> _AIM_
Can you revise the rows below so that each "magnifier" becomes "magnifying glass", with everything else left as it is?

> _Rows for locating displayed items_

========

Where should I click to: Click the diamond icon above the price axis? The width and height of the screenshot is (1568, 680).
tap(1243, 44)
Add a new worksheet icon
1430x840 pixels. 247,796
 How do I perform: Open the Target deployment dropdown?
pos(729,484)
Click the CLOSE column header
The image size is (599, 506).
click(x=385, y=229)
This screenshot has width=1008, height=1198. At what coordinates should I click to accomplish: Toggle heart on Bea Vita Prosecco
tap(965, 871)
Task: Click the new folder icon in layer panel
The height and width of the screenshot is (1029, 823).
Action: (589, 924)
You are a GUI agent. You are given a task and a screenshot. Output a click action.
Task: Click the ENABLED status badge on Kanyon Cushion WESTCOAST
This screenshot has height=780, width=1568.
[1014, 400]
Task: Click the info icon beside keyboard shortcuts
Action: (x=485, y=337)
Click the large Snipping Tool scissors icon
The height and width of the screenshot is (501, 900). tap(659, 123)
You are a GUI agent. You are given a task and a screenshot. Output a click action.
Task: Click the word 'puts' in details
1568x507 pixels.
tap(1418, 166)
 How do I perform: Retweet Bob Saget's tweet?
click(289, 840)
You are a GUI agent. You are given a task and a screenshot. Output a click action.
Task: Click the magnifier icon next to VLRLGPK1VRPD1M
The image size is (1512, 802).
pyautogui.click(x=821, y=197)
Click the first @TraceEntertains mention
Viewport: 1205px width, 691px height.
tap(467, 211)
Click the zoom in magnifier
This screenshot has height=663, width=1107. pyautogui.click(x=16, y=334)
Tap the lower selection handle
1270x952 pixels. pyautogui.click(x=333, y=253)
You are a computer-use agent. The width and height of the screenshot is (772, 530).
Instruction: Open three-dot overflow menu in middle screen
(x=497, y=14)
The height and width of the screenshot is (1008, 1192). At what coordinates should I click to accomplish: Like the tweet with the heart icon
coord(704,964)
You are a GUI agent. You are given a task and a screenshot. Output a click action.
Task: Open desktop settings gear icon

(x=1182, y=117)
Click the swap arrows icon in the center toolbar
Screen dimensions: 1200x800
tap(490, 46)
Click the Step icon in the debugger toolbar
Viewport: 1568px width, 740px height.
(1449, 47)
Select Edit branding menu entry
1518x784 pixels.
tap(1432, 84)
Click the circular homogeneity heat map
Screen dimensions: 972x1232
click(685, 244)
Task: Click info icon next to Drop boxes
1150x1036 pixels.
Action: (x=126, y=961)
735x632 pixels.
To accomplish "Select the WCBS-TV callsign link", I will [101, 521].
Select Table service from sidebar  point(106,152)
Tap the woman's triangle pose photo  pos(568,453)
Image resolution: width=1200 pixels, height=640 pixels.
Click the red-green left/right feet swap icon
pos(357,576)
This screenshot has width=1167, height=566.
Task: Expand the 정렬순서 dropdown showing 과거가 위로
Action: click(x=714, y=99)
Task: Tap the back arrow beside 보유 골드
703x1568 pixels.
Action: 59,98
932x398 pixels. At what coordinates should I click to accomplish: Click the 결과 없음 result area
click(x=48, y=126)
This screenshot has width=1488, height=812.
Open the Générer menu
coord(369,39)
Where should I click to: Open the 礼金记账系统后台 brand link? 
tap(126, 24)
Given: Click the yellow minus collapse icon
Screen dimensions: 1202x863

========

> _COMPLETED EXERCISE_
Where should I click to: Click the diamond icon above the price axis? The width and height of the screenshot is (1568, 680).
tap(1243, 44)
Add a new worksheet icon
1430x840 pixels. 247,796
 How do I perform: Open the Target deployment dropdown?
pos(729,484)
Click the CLOSE column header
The image size is (599, 506).
click(x=385, y=229)
This screenshot has width=1008, height=1198. At what coordinates should I click to accomplish: Toggle heart on Bea Vita Prosecco
tap(965, 871)
Task: Click the new folder icon in layer panel
The height and width of the screenshot is (1029, 823).
Action: (589, 924)
You are a GUI agent. You are given a task and a screenshot. Output a click action.
Task: Click the ENABLED status badge on Kanyon Cushion WESTCOAST
This screenshot has height=780, width=1568.
[1014, 400]
Task: Click the info icon beside keyboard shortcuts
Action: (x=485, y=337)
Click the large Snipping Tool scissors icon
The height and width of the screenshot is (501, 900). tap(659, 123)
You are a GUI agent. You are given a task and a screenshot. Output a click action.
Task: Click the word 'puts' in details
1568x507 pixels.
tap(1418, 166)
 How do I perform: Retweet Bob Saget's tweet?
click(289, 840)
You are a GUI agent. You are given a task and a screenshot. Output a click action.
Task: Click the magnifying glass icon next to VLRLGPK1VRPD1M
The image size is (1512, 802).
pyautogui.click(x=821, y=197)
Click the first @TraceEntertains mention
Viewport: 1205px width, 691px height.
tap(467, 211)
Click the zoom in magnifying glass
This screenshot has height=663, width=1107. pyautogui.click(x=16, y=334)
Tap the lower selection handle
1270x952 pixels. pyautogui.click(x=333, y=253)
You are a computer-use agent. The width and height of the screenshot is (772, 530).
Instruction: Open three-dot overflow menu in middle screen
(x=497, y=14)
The height and width of the screenshot is (1008, 1192). At what coordinates should I click to accomplish: Like the tweet with the heart icon
coord(704,964)
You are a GUI agent. You are given a task and a screenshot. Output a click action.
Task: Open desktop settings gear icon

(x=1182, y=117)
Click the swap arrows icon in the center toolbar
Screen dimensions: 1200x800
tap(490, 46)
Click the Step icon in the debugger toolbar
Viewport: 1568px width, 740px height.
(1449, 47)
Select Edit branding menu entry
1518x784 pixels.
tap(1432, 84)
Click the circular homogeneity heat map
Screen dimensions: 972x1232
click(685, 244)
Task: Click info icon next to Drop boxes
1150x1036 pixels.
Action: (x=126, y=961)
735x632 pixels.
To accomplish "Select the WCBS-TV callsign link", I will [101, 521].
Select Table service from sidebar  point(106,152)
Tap the woman's triangle pose photo  pos(568,453)
Image resolution: width=1200 pixels, height=640 pixels.
Click the red-green left/right feet swap icon
pos(357,576)
This screenshot has width=1167, height=566.
Task: Expand the 정렬순서 dropdown showing 과거가 위로
Action: click(x=714, y=99)
Task: Tap the back arrow beside 보유 골드
703x1568 pixels.
Action: 59,98
932x398 pixels. At what coordinates should I click to accomplish: Click the 결과 없음 result area
click(x=48, y=126)
This screenshot has width=1488, height=812.
Open the Générer menu
coord(369,39)
Where should I click to: Open the 礼金记账系统后台 brand link? 
tap(126, 24)
Given: Click the yellow minus collapse icon
Screen dimensions: 1202x863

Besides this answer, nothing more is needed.